Son cemaat yerinin kuzey batı köşesinde kare planlı kaideli kagir minare yer alır. Ahşap kütle içinde yükselen silindir gövdeli, konik külâhlı minare kaidesi ile son cemaat yerini harimden ayıran duvar arasına sıkıştırılmış bulunan dar kapı yukarıda da değinildiği üzere cami-tevhidhane/selâmlık bağlantısını kurar. Son cemaat yerinin üstüne denk gelen ve aynı boyutlara sahip olan kadınlar mahfili doğuya ve kuzeye bakan pencerelerden ışık almaktadır. Harime bakan güney kenarı boyunca kare kesitli dört ahşap sütün mevcuttur. Sütunlar arasında ise ahşap korkuluklar yer alır.
Dengeli ve simetrik bir düzene sahip olan harimin kuzey duvarının ekseninde giriş, bunun tam karşısında, güney duvarının ekseninde yarım daire planlı nişi dışa taşkın mihrap, dört duvarda da karşılıklı yerleştirilmiş dörder pencere vardır. Kuzey duvarının pencereleri son cemaat yerine, batı duvarındakilerden üçü selâmlık sofasına, diğerleri de dışarı açılmaktadır.
Ahşap minber mekânın güney batı köşesine yerleştirilmiştir.
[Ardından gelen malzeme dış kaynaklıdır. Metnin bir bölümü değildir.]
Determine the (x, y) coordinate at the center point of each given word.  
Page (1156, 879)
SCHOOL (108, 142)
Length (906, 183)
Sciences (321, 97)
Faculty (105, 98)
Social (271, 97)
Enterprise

Cami-tevhidhanenin pencerelerinde görülen demir parmaklıklar yatay ve dikey çubuklar ile bunların sınırladığı dikdörtgen açıklıklara yerleştirilmiş damla biçiminde, kesişen unsurlardan meydana gelir.
Harem/selâmlık/mutfak kanadının şadırvan avlusuna açılan kapısı cephenin geriye çekilmiş olan kesiminde, ortada yer almakta, yanlardan birer pencere ile kuşatılmış bulunmaktadır. Gerek bu pencerelerde ve gerek diğer harem pencerelerinde bulunan kafesler onarımlarda iptal edilmiştir(Tanman, s.476). Girişin yanlarındaki pencerelerin altında kalan kesimler mermer levhalar ile kaplanmıştır. Girişi izleyen ve solda son cemaat yerine bitişik olan üçgen planlı taşlıktan geniş bir kapı ile harem sofasına geçilmektedir. Haremin, zemin katından başlayan merdivenin ulaştığı bu sofanın batı yönüne, merdiven boşluğu ile birbirinden ayrılmış olan iki oda, kuzey-doğu köşesine bir tuvalet/abdestlik, güney kenarına harem sofasına açılan kapı ile minare kaidesine yaslanan, yamuk planlı bir depo yerleştirilmiştir.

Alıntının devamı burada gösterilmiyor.